• [ASSIGNED TASK] Leaving out all pictures, return the records word for word.

** Opening TASK DATA block **

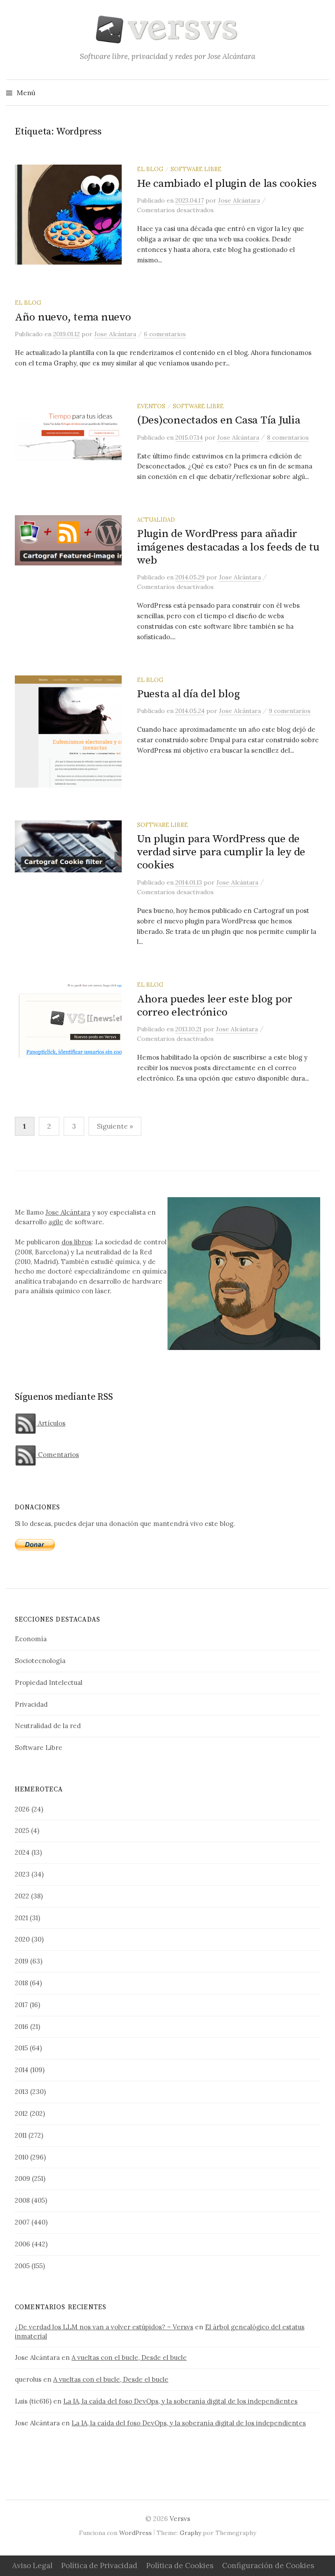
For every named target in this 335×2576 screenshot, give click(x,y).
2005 (22, 2266)
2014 (21, 2070)
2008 (22, 2200)
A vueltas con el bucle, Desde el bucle (129, 2357)
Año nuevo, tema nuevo (73, 317)
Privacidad (31, 1704)
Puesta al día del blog (188, 694)
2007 (22, 2222)
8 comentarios (288, 437)
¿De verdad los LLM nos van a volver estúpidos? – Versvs (104, 2327)
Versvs (180, 2518)
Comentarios (57, 1454)
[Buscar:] (321, 92)
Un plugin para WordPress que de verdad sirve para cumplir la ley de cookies (221, 852)
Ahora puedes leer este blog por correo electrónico (214, 1005)
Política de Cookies (179, 2565)
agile (55, 1222)
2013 (21, 2091)
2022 (22, 1896)
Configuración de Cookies (268, 2565)
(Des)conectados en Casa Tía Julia (219, 420)
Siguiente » (115, 1126)
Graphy (190, 2533)
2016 (21, 2026)
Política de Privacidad (99, 2565)
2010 (21, 2157)
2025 (22, 1830)
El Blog (150, 168)
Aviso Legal (32, 2565)
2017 (21, 2005)
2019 (21, 1961)
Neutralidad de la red (48, 1726)
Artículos (50, 1423)
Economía (31, 1639)
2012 (21, 2113)
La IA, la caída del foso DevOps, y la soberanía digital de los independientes (180, 2401)
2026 (22, 1809)
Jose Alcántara (67, 1212)
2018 (21, 1983)
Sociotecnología (40, 1660)
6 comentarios (165, 334)
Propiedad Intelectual (48, 1682)
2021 (21, 1918)
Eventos (151, 406)
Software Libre (196, 168)
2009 (22, 2178)
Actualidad (156, 519)
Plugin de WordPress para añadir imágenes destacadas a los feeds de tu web (228, 547)
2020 (22, 1939)
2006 (22, 2244)
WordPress (135, 2533)
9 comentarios (290, 711)
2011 (21, 2135)
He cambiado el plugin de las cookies (227, 183)
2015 (21, 2048)
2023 (22, 1874)
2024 (22, 1852)
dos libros (77, 1242)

** Closing TASK DATA block **

• [EXERCISE ANSWER]
For every named target in this 335×2576 screenshot, give click(x,y).
2005 (22, 2266)
2014 (21, 2070)
2008 (22, 2200)
A vueltas con el bucle, Desde el bucle (129, 2357)
Año nuevo, tema nuevo (73, 317)
Privacidad (31, 1704)
Puesta al día del blog (188, 694)
2007 (22, 2222)
8 comentarios (288, 437)
¿De verdad los LLM nos van a volver estúpidos? – Versvs (104, 2327)
Versvs (180, 2518)
Comentarios (57, 1454)
[Buscar:] (321, 92)
Un plugin para WordPress que de verdad sirve para cumplir la ley de cookies (221, 852)
Ahora puedes leer este blog por correo electrónico (214, 1005)
Política de Cookies (179, 2565)
agile (55, 1222)
2013 (21, 2091)
2022 (22, 1896)
Configuración de Cookies (268, 2565)
(Des)conectados en Casa Tía Julia (219, 420)
Siguiente » (115, 1126)
Graphy (190, 2533)
2016 (21, 2026)
Política de Privacidad (99, 2565)
2010 (21, 2157)
2025 (22, 1830)
El Blog (150, 168)
Aviso Legal (32, 2565)
2017 (21, 2005)
2019 (21, 1961)
Neutralidad de la red (48, 1726)
Artículos (50, 1423)
Economía (31, 1639)
2012 (21, 2113)
La IA, la caída del foso DevOps, y la soberanía digital de los independientes (180, 2401)
2026 (22, 1809)
Jose Alcántara (67, 1212)
2018 (21, 1983)
Sociotecnología (40, 1660)
6 comentarios (165, 334)
Propiedad Intelectual (48, 1682)
2021 (21, 1918)
Eventos (151, 406)
Software Libre (196, 168)
2009 (22, 2178)
Actualidad (156, 519)
Plugin de WordPress para añadir imágenes destacadas a los feeds de tu web (228, 547)
2020 (22, 1939)
2006 (22, 2244)
WordPress (135, 2533)
9 comentarios (290, 711)
2011 (21, 2135)
He cambiado el plugin de las cookies (227, 183)
2015 (21, 2048)
2023 (22, 1874)
2024 (22, 1852)
dos libros (77, 1242)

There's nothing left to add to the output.